03 June 2010

Working Families in Name Only?

The Working Families Party of New York State may be in a fight for its political life. As with any political party in the Empire State, its "life" is its place on the ballot. You get a higher spot alphabetically based on electoral performance, but you get nothing if your candidate for governor gets less than 50,000 votes. As a rule, Working Families endorses the Democratic candidate, expecting enough liberals or progressives to vote for that candidate on the WFP line to preserve their ballot position. This year, however, Attorney General Andrew Cuomo, the Democratic candidate, is reportedly reluctant to occupy the WFP line because the party is under investigation. So is the Independence Party, whose nomination Cuomo has accepted, but that's another story.

An anonymous Working Families sympathizer has introduced legislation in the state senate to change the election rules so that the party can preserve its ballot line by getting 50,000 votes in any statewide election. I found out about this by reading the New York Daily News, which denounced the scheme on its editorial page today.

The editors call it "an underhanded plan" and a "dirty deal" that would "lower the bar" of party viability. They seem to object primarily because the proposal is designed to benefit the WFP, which allegedly "embodies much of what's wrong with New York's dysfunctional government." The News thinks so because Working Families "is essentially a front for major labor unions and other narrow interests that thrive on the excessive state spending and too-high taxes that are sapping New York's economy." The Democratic and Republican parties, of course, aren't "fronts" for anything, especially not narrow interests. You may now scoff.

Meanwhile, Cuomo is still negotiating in hardball fashion with Working Families. He's reportedly worried that WFP will influence the upcoming Democratic primary for the Attorney General nomination by nominating one of the candidates on its own line. The New York Times reports that Cuomo has told the party to nominate "placeholders" for both AG and governor, the idea being that the placeholder AG nominee would not be one of the candidates for the Democratic nomination. Cuomo presumably believes that denying the WFP line to either of her rivals will help his favored candidate, Kathleen Rice. He supposedly holds out the possibility of accepting the Working Families nod on the implicit condition that the party also accepts Rice. The state election law allows the party to replace its nominees between convention or primary and election.

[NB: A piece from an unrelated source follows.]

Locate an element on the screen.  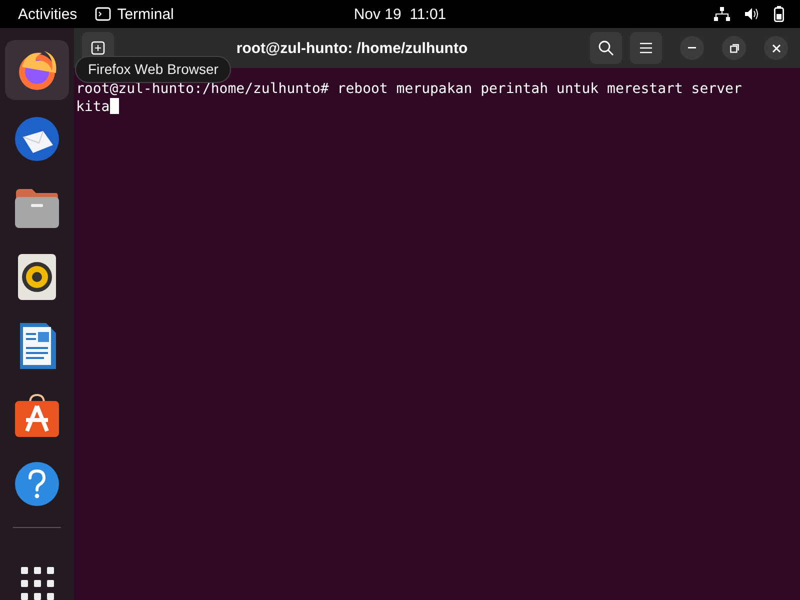
menu-button is located at coordinates (646, 48).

Such is the lot of an independent party in New York State, where ballot lines matter more than principled campaigns. Working Families is basically the "left" counterpart of the state's Conservative Party, the primary reason for each entity's existence being to pressure a more powerful party into nominating ideologically congenial candidates rather than winning power by running such candidates on their own. You have to look to the Greens and Libertarians and the Constitution Party, for starters, for genuine independent candidates. That judgment aside, I don't see anything wrong with the proposal that so bugs the News. Like them or not, the WFP is an established party and should not be relegated to some second class of parties that have to scramble for petitions to get on the ballot. Indeed, there shouldn't be a second class of parties at all, and if that makes things difficult when putting a ballot together, then the ballot itself ought to be reconsidered. That would give once-presumably principled parties like Working Families less cause to compromise themselves. Of course, given that the WFP opposes even the more modest idea of nonpartisan elections, it may be a lost cause, but real reform could only benefit more principled parties in the future.

4 comments:

Anonymous said...

Would they throw as big a tantrum if it were, say, the Conservative Party doing it instead of the WFP? It seems to me to make more sense to simply go by actual party membership. If the WFP can show 50,000 members in NYS, they should be allowed a line on the ballot.

hobbyfan said...

The Conservative Party, if memory serves, has at least a historical lineage. The Working Families don't, and have been shown to be vulnerable to having shadow or dummy candidates inserted under their umbrella to siphon votes from the opposition. That methodology undermines the WFP at its core.

Anonymous said...

Political parties, in general, undermine democracy.

Anonymous said...

It occurs to me that, from a certain perspective, all these groups like the WFP, the CP, the Green Party, et. al. are the modern equivalent of the "political machines" of the 19th/early 20th century. The leaders of these parties are "bosses". They offer the major party candidates a guaranteed block of votes in return for ???